Abul-Qasim Babur Mirza, a Timurid ruler in Khorasan, invaded other parts of the region in the winter of 1448–1449 that were held by the Timurids of Samarkand, led by Ulugh Beg. Abdul-Qasim Babur Mirza was victorious and ruled over the area until his death in 1457.

== Background ==
Babur Mirza was in possession of Jurjan and Mazandaran of Iran as well as Quchan in Khurasan in 1448 C.E. His brother Ala al-Dawla Mirza, after his defeat at the Battle of Tarnab, sought refuge with him at Quchan. Babur Mirza had been preparing for an invasion of Khurasan well before the invasion of Ulugh Beg in that region.

== Invasion ==
Babur waited until the winter of 1448 to make his move. Babur Mirza set out with his army towards Mashad which was abandoned by Abdal-Latif Mirza, who fled to join his father in Herat on the approach of his army. From there Babur marched towards Sarakhs.

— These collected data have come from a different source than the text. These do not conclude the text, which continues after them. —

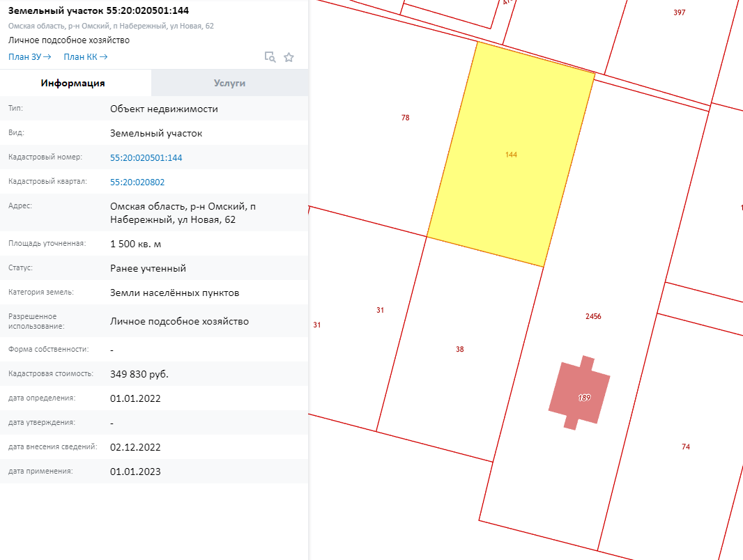Click the cadastral value 349 830 руб.
The image size is (743, 560).
point(139,375)
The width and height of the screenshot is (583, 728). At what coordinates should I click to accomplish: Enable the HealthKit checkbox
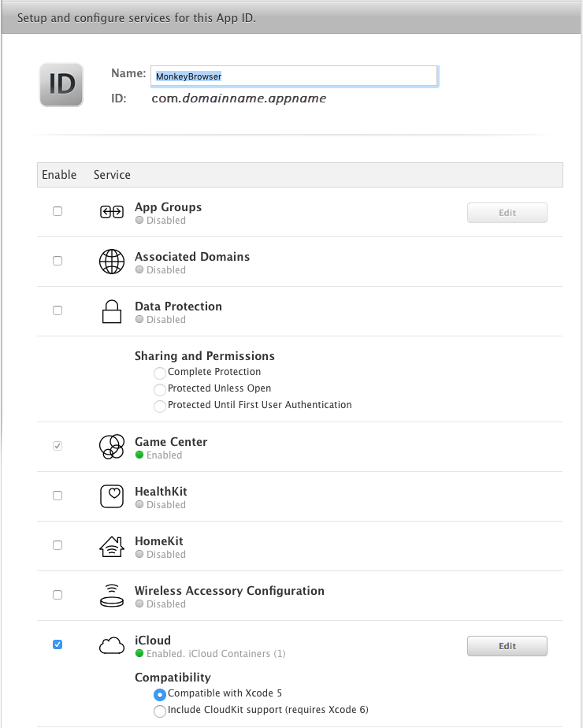click(x=57, y=495)
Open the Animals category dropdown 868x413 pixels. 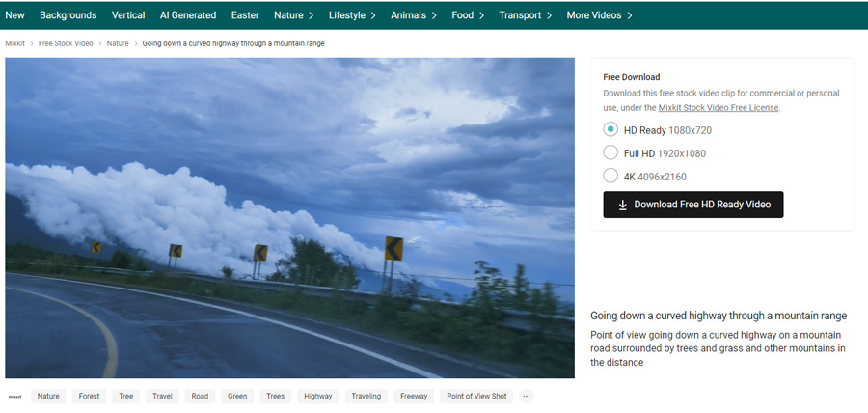coord(413,15)
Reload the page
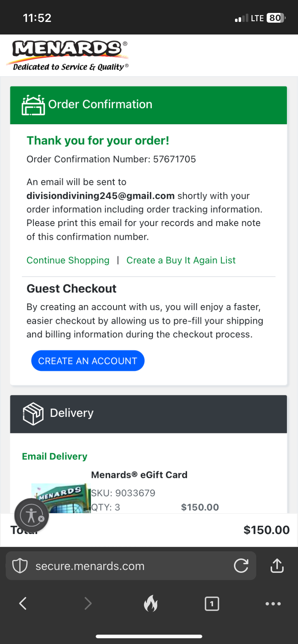The width and height of the screenshot is (298, 644). pyautogui.click(x=241, y=566)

Meanwhile, circumstances in Samarkand became serious while Ulugh Beg was away. The leader of the Uzbeks, Abul-Khayr Khan, had invaded Transoxiana and raided the suburbs of Samarkand. Ulugh Beg was at that time chasing after Ala al-Dawla Mirza and had reached Bistam and Pul-e-Ibrahim. With this invasion Ulugh Beg had no time to consolidate his control over Khurasan and he left for his beloved city of Samarkand with the body of Shahrukh Mirza leaving Abdal-Latif Mirza in charge of Herat.

On arrival at Sarakhs, Abul-Qasim Babur Mirza sent forces in two directions; one under the command of Khalil Hendugha in direction of Amu Darya to harass Ulugh Beg's forces and the other in direction of Herat. Hinduka attacked the baggage train of Ulugh Beg and captured Ibrahim, the son of Edigu-Timur (an Amir of Ulugh Beg). When Ulugh Beg was crossing the river Amu Darya, he was attacked and looted by the Uzbeks. He then rushed towards the city of Bukhara and stayed the winter there, and sent the body of Shahrukh Mirza ahead to Samarkand to be buried in Timur's mausoleum. Meanwhile, when the other forces of Abul-Qasim Babur Mirza moved towards Herat, Abdal-Latif Mirza abandoned the city and was crossed the Amu Darya when he received orders from Ulugh Beg to take his position in Balkh, which meant he could avoid seeing his father, whom Abdal-Latif Mirza faulted for not sending him reinforcements during the campaign.

After Abdal-Latif Mirza abandoned Herat, Yar Ali besieged the city and took it after three days. Finally, after 20 days, the army of Abul-Qasim Babur Mirza arrived and besieged the city yet again. Yar Ali was defeated and captured. He was immediately executed in the bazar of the city town center in February 1449. The city of Tūn was given over to Ala al-Dawla Mirza, but out of fear, jealousy or both, he had him arrested along with his son Ibrahim Mirza and imprisoned in Herat.

== Aftermath ==
The conquest of Khorasan in 1449 by Abul-Qasim Babur Mirza was decisive. Although, it was briefly taken by Sultan Muhammad Mirza, another brother of Abul-Qasim from Fars, in 1450; it remained in Abul-Qasim's hands until his death in 1457.